### SUPPLIED PASSAGE
####################

Hidden somewhere in this rambling comment is a question about technique and how important it is to you as a reader and writer. Do you reread your favorite stories and novels, for instance? Is there anything in particular you look for in a story (or poem, or essay) while you’re reading it, or any structural requirements that you have when it comes to your own?
Thank you! Coming from you, this gives me the most perfect kind of happiness. I’ve been rereading Robert Aickman recently. I keep going back to “The Cicerones” and “Rosamund’s Bower.” Although “Ringing the Changes” may always be my favorite. When I write I spend a great deal of time putting cloths over all the mirrors, so to speak. There are always the things that you want to be clear to the reader. There are the things that you want them to make up their own minds about. There are the things that you wish them to be surprised by. And then there are the things that you want to leave lying there unanswered. One of my favorite books when I was a kid was a Reader’s Digest book called Strange Stories, Amazing Facts. Faces that appeared as stains on tiles, the Russian countess who dreams that her father appears and says, “Your happiness is at an end.” Kaspar Hauser: I think I memorized most of it.
That countess in the Reader’s Digest book — do you remember if it transpired that her dream father was right??
Her father says to her, “Your happiness is at an end. He has fallen. He has fallen at Borodino.” She has this dream three times, and she and her husband, a Russian general, search on a map for Borodino and cannot find it. But then her husband goes off to fight a battle against Napoleon’s army, and he dies in a place called Borodino — and as in the dream, her father comes into the room where she is staying, and says the words from her dream.
I do reread books and stories, all the time. Often children’s books and ghost stories, especially anthologies of ghost stories. Stephen King’s novels or collections. I reread things that I loved, or that had a particular effect on me. I once asked a bunch of horror writers why it was still pleasurable to reread scary stories when their power to scare us has diminished. The writer Nick Mamatas said, “I read to feel a sense of dread.”

####################

### RECORDED INFORMATION
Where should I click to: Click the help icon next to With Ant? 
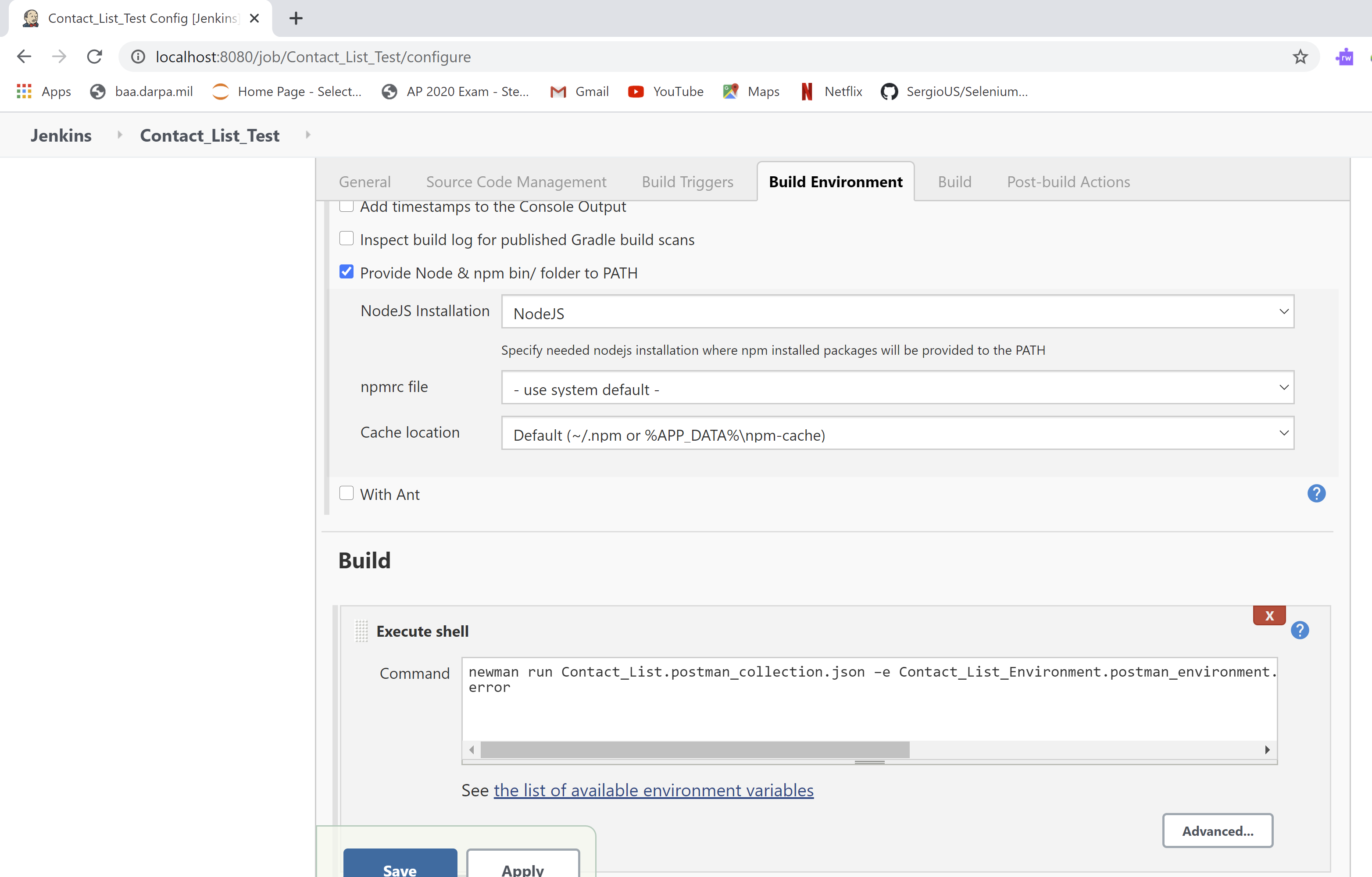click(1316, 493)
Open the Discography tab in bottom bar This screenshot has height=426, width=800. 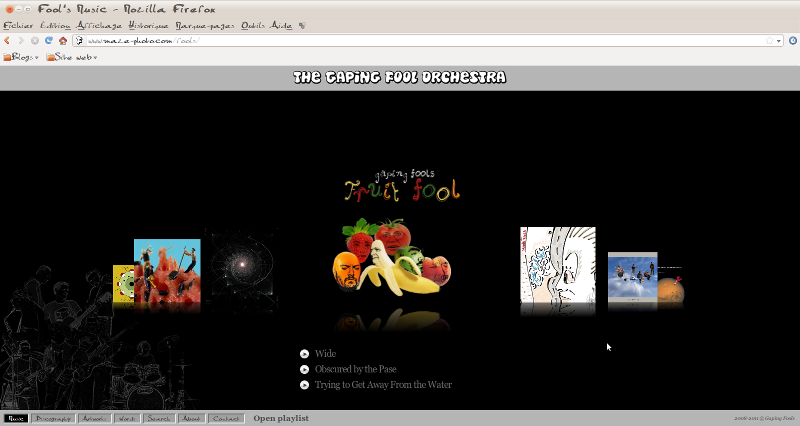tap(52, 419)
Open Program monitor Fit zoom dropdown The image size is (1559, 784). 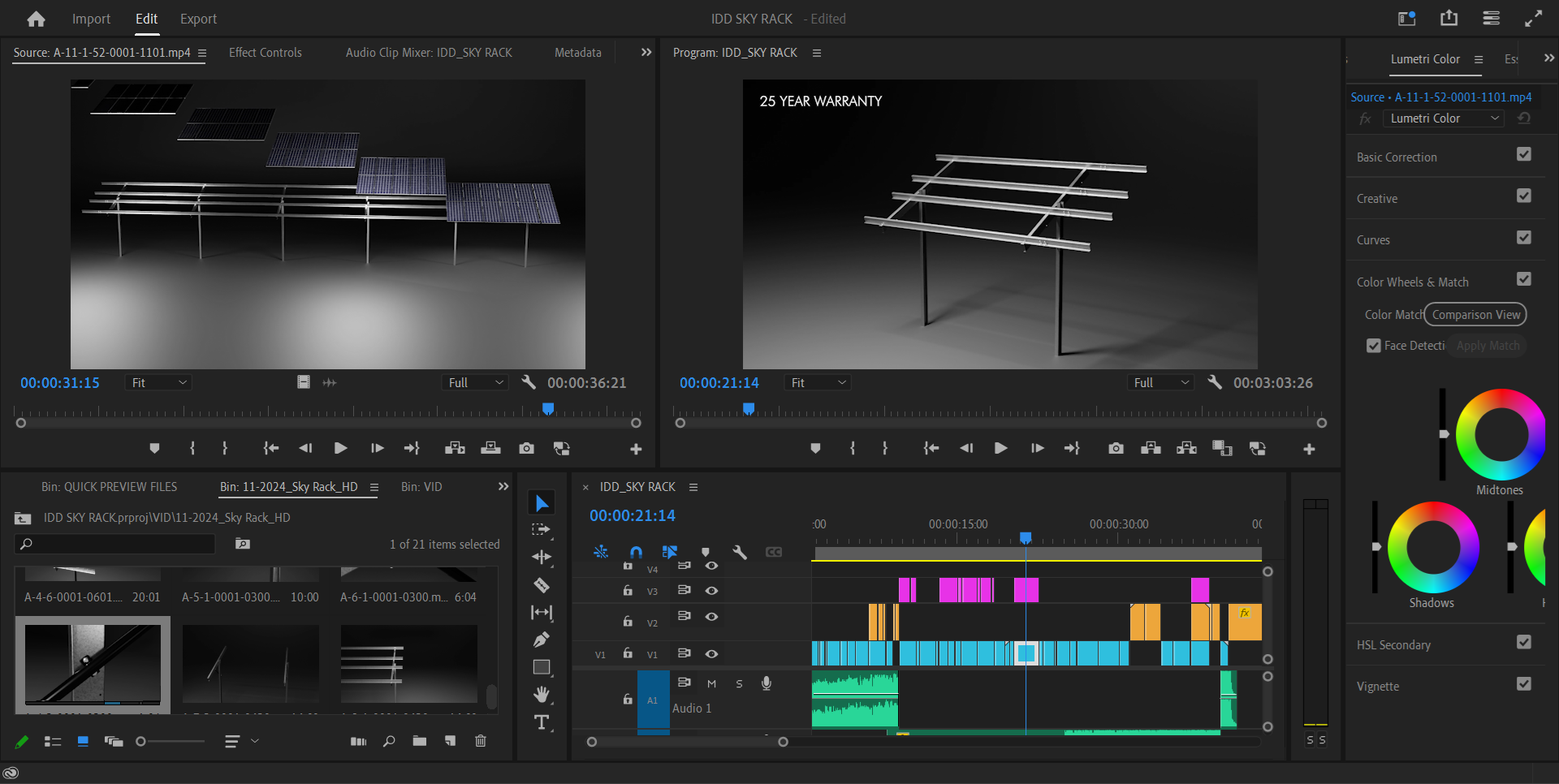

####################

### TASK LIST
**1)** Answer these questions about the interview on rereading and writing:
(a) Which Robert Aickman story does the interviewee say may always be their favorite?
(b) How many times does the countess have her dream about Borodino?
(c) What reason does Nick Mamatas give for reading?
**2)** Give a continuation of the interview on rereading and writing, starting right after its final sentence.

### EXPECTED ANSWERS
**1)**
(a) "Ringing the Changes."
(b) Three times.
(c) "I read to feel a sense of dread."

**2)**
Are you writing something about Angela Carter?
I was asked if I would write an introduction to Angela Carter’s The Bloody Chamber last summer and agreed, and then spent far too much time not only rereading her short stories, but also reading various introductions. I felt I needed a crash course in how to write that kind of thing.
At the same time I was also reading Ellen Datlow and Terri Windling’s fairy tale anthologies. Reading other people’s reworkings of fairy tales was a way of reading fairy tales, of course. Seeing how other people read them. What mattered to me with Angela Carter was her voice, the way the register switched from high to low — from an arch, almost nails-on-blackboard surface doodling to something that was almost sodden with meaning. (“Now you are at the place of annihilation, now you are at the place of annihilation.” I love “The Lady of the House of Love” best, the way you are moved from the horror of the gothic to the horror of World War I, on a bicycle, of all things!) Her fairy tale stories had a kind of show-your-work scribbliness to them. (I read Tristram Shandy a bit later.) I liked that quality.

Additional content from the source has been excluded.